El punto 46 habla sobre la situación de las familias de personas que emigran, y en el 47 se alaba a las familias de personas con alguna discapacidad (diversidad funcional). Ellas dan a la Iglesia y a la sociedad un valioso testimonio de fidelidad al don de la vida. Tanto la atención dedicada a los migrantes como a las personas con discapacidades es un signo del Espíritu porque ofrece alternativa hoy día gracias a la acogida misericordiosa y la integración de los más frágiles.

El apartado termina elogiando a las familias que protegen a los ancianos y destacando la situación de las familias sumidas en la miseria. La Iglesia debe tener un especial cuidado para comprender, consolar e integrar evitando imponer una serie de normas como si fueran una roca.

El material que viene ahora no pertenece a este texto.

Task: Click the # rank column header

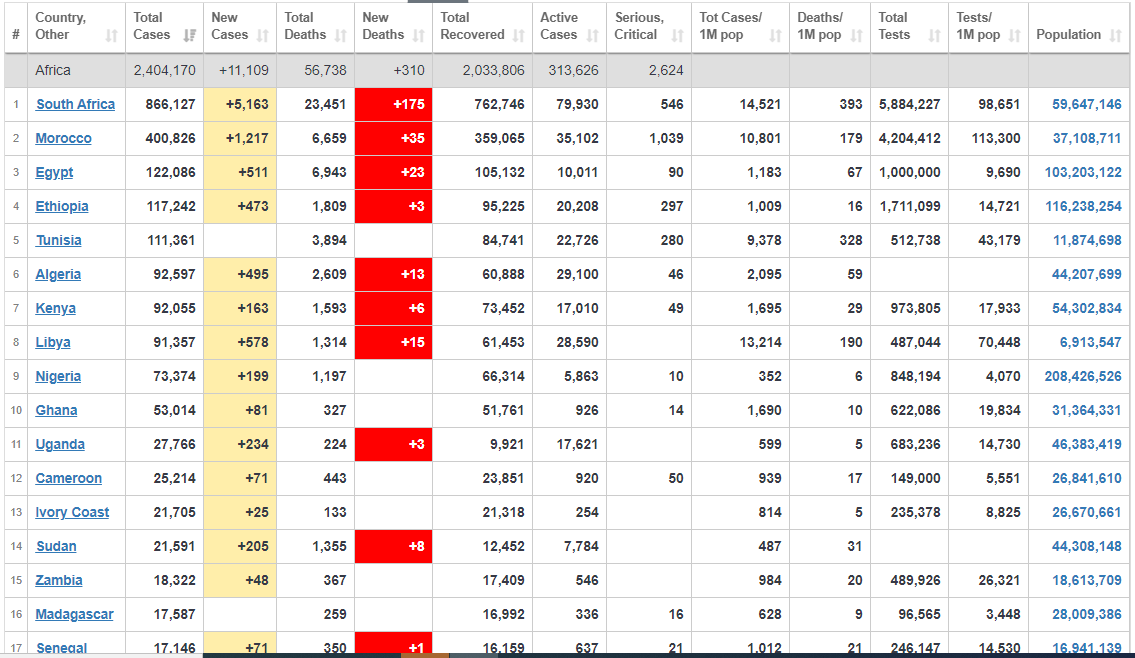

El segundo apartado, mucho más corto, se dedica a repasar algunos desafíos que surgen hoy en día.

Es muy difícil transmitir la fe en la familia cuando en algunas casas ni siquiera existe el hábito de comer juntos. Francisco comenta la drogodependencia o las situaciones de violencia como otros desafíos para las familias.

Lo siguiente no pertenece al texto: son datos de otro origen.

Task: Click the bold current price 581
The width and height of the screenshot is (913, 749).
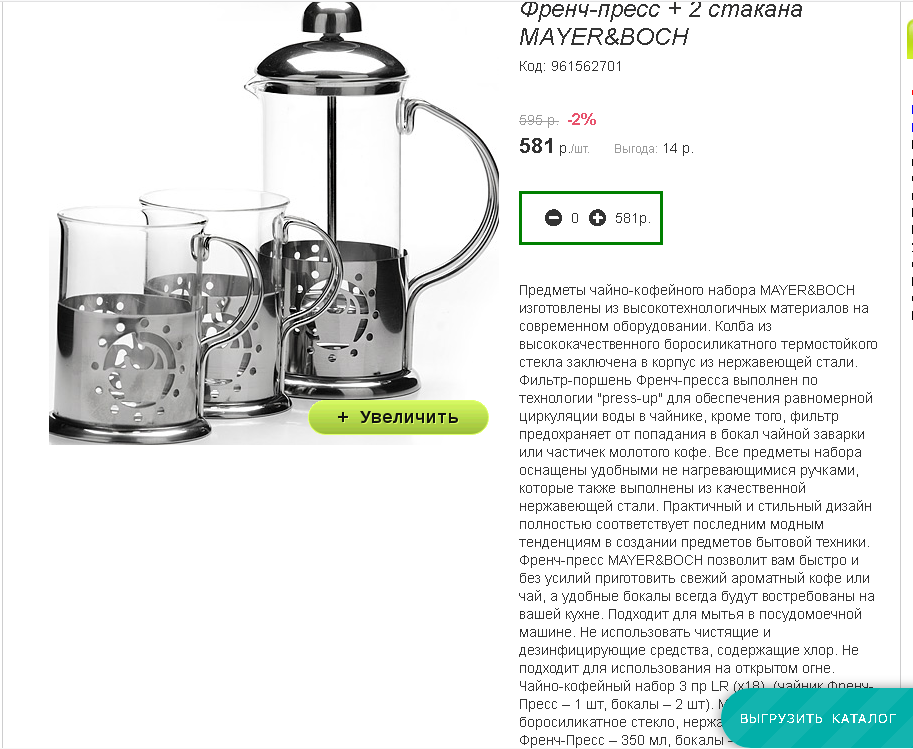Action: 536,146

Indica que debemos ser capaces de reconocer la gran variedad de situaciones que pueden ofrecer estabilidad familiar, como las uniones de hecho o entre personas del mismo sexo, pero que no pueden equipararse sin más al matrimonio. El papa llama la atención sobre el hecho de que las leyes ofrecen y facilitan múltiples alternativas de unión, y que en ese contexto un matrimonio que es indisoluble, que exige exclusividad a la pareja y que está abierto a la vida termina pareciendo anticuado.

Por supuesto, defender el matrimonio católico no quiere decir estar a favor de las viejas formas de familia caracterizadas por el autoritarismo e incluso por la violencia.

Hablando de la situación de la mujer, Francisco destaca que la historia lleva las huellas de los excesos de las culturas patriarcales, donde la mujer era considerada de segunda clase. Tenemos que poner de nuestra parte para no repetir los errores del pasado. Al mismo tiempo, denuncia la mercantilización del cuerpo femenino en la actual cultura mediática y pone como ejemplo el alquiler de vientres. El punto 55 lo dedica a la importancia de la figura paterna en la familia y el 56 a lo peligroso que puede resultar eliminar por completo las diferencias entre ambos sexos (sex y gender).

El capítulo termina dando gracias a Dios por todas las familias que sin ser perfectas viven en el amor, realizan su vocación y siguen adelante, aunque caigan muchas veces a lo largo del camino. No caigamos en la trampa de desgastarnos en lamentos autodefensivos, en lugar de despertar una creatividad misionera.